* [Written task] Reproduce the stretch of the OOM killer thread below from "See how well" through "https://github.com/facebookincubator/oomd/blob/master/README...", character for character.

Avamander · on July 3, 2019

No. This happens even without swap, OOM killer might as well not exist.

lulouie · on July 3, 2019

Yep, when Chromium ate up all the memory, it just hang the whole OS, waiting for OOM killer about 10+ min, then the cursor can be moved again, then freeze again...

olliej · on July 3, 2019

If you want hilarious fun: make a gl shader than takes ~30 seconds to run. GPUs are only very recently preemptable (if they are at all yet? I lose track of what is “planned” vs released).

Make it run that shader in a loop.

See how well your system appears to respond.

IIRC macOS has a 60s or something watchdog the hard resets the GPU, while the gpu is hung the screen is not updated. Everything is running fine, cpu isn’t pinned or anything, but the gpu is blocked so no compositing, and so no screen updating.

I’m not sure what Linux does in that case, and I think windows may be able to paint because the directx driver interfaces let it do ... something? I’ve always assume some way to dma straight to the framebuffer, but no real idea :)

pas · on July 3, 2019

https://lwn.net/Articles/759781/ already merged in 4.20.

https://github.com/facebookincubator/oomd/blob/master/README...

and here's a less complicated, but similar proactive daemon:

https://github.com/rfjakob/earlyoom/blob/master/README.md

Avamander · on July 3, 2019

I'm on 5.0.0 and I legit haven't noticed a difference. If I run out of RAM without swap the system freezes and if I have swap then the system freezes when both are full. The only reliable solution is having a RAM+swap usage graph on my screen at all times and then closing stuff manually.

pas · on July 3, 2019

You probably won't until the distro you use (or you manually) set up something other than the default OOM killer.

You probably have too much swap. More than ~10 sec * your I/O speed (so let's say 512M-1G) is probably the max for the reasons you mentioned.

Avamander · on July 4, 2019

The system freezes also without any swap enabled but much more suddenly (there's no slowdown before dying). It's really just that the OOM killer triggers way way way too late.

AnIdiotOnTheNet · on July 3, 2019

The OOM killer is a terrible hack that no self respecting system should have ever employed.

olliej · on July 3, 2019

The OOM killer is a “solution” to a very real, and sensible design choice: not committing physical memory and swap whenever address space is mapped - there are very good (and noticeable) reasons for not eagerly committing, but fundamentally if you have done so you have to decide what to do when you end up needing more physical space than is available.

Linux went down the “if a process is trying to do this, it must be important so I’ll prioritise it and kill something else”, and alternative is to kill that process when the commit fails.

Either is a valid option, the OOM killer ran against a regular desktop user’s idea of what is the correct course of action, but for a server it might not have been.

pjmlp · on July 3, 2019

Problem is that something else might be actually performing a critical task.

olliej · on July 3, 2019

The assumption being made is that the app going mad for memory is the critical one. Something has to die, and deciding which is hard.

Symbiote · on July 3, 2019

It triggered on one of my systems yesterday, and killed the runaway process.

When we were running tests of a new distributed system on our development (slightly underspecced) cluster, it would kill the distributed system processes when they took too much RAM.

As other write, having slow or "too much" swap can delay the OOM killer from running in reasonable time.

viraptor · on July 3, 2019

Sounds like you're starting to swap heavily. Adjusting swappiness to 0 may help there.

Avamander · on July 3, 2019

This also happens without swap.

* [Given information]
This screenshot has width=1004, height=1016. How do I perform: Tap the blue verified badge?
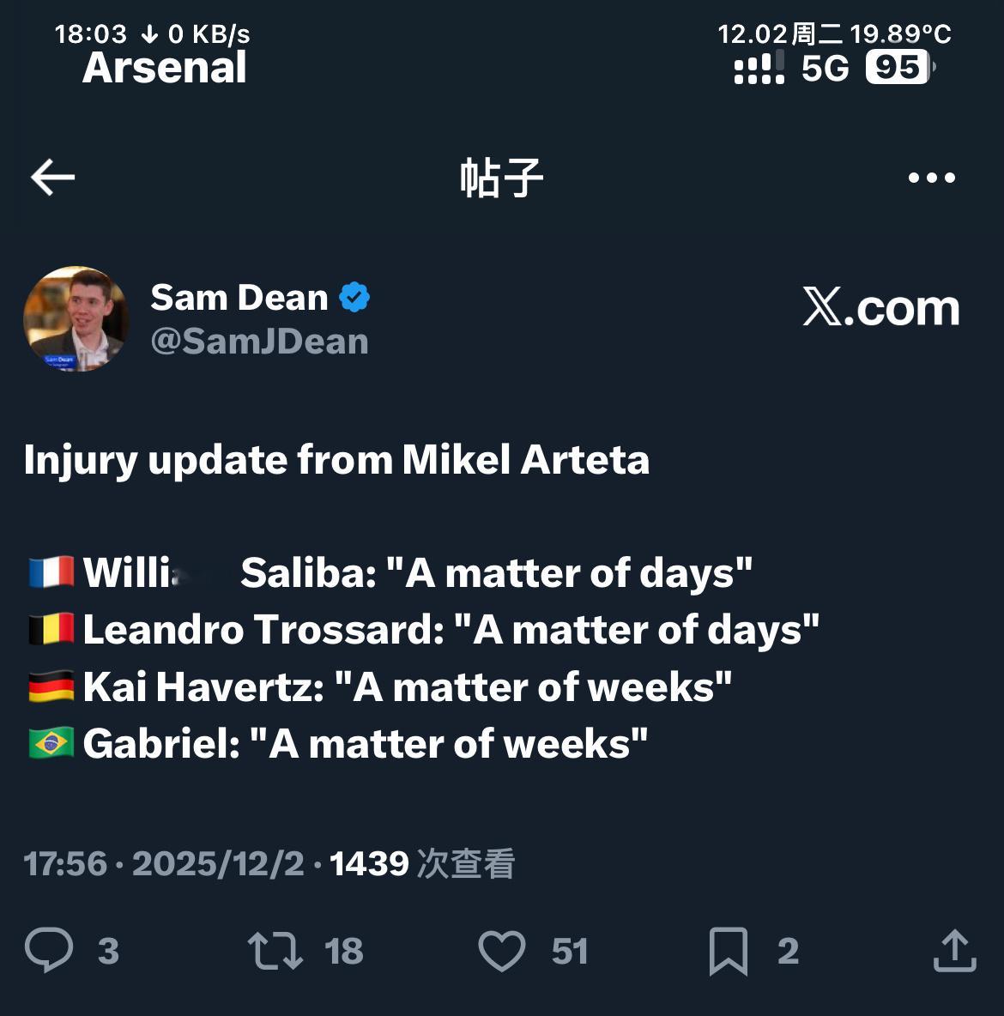[354, 298]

* [Problem solution]
See how well your system appears to respond.

IIRC macOS has a 60s or something watchdog the hard resets the GPU, while the gpu is hung the screen is not updated. Everything is running fine, cpu isn’t pinned or anything, but the gpu is blocked so no compositing, and so no screen updating.

I’m not sure what Linux does in that case, and I think windows may be able to paint because the directx driver interfaces let it do ... something? I’ve always assume some way to dma straight to the framebuffer, but no real idea :)

pas · on July 3, 2019

https://lwn.net/Articles/759781/ already merged in 4.20.

https://github.com/facebookincubator/oomd/blob/master/README...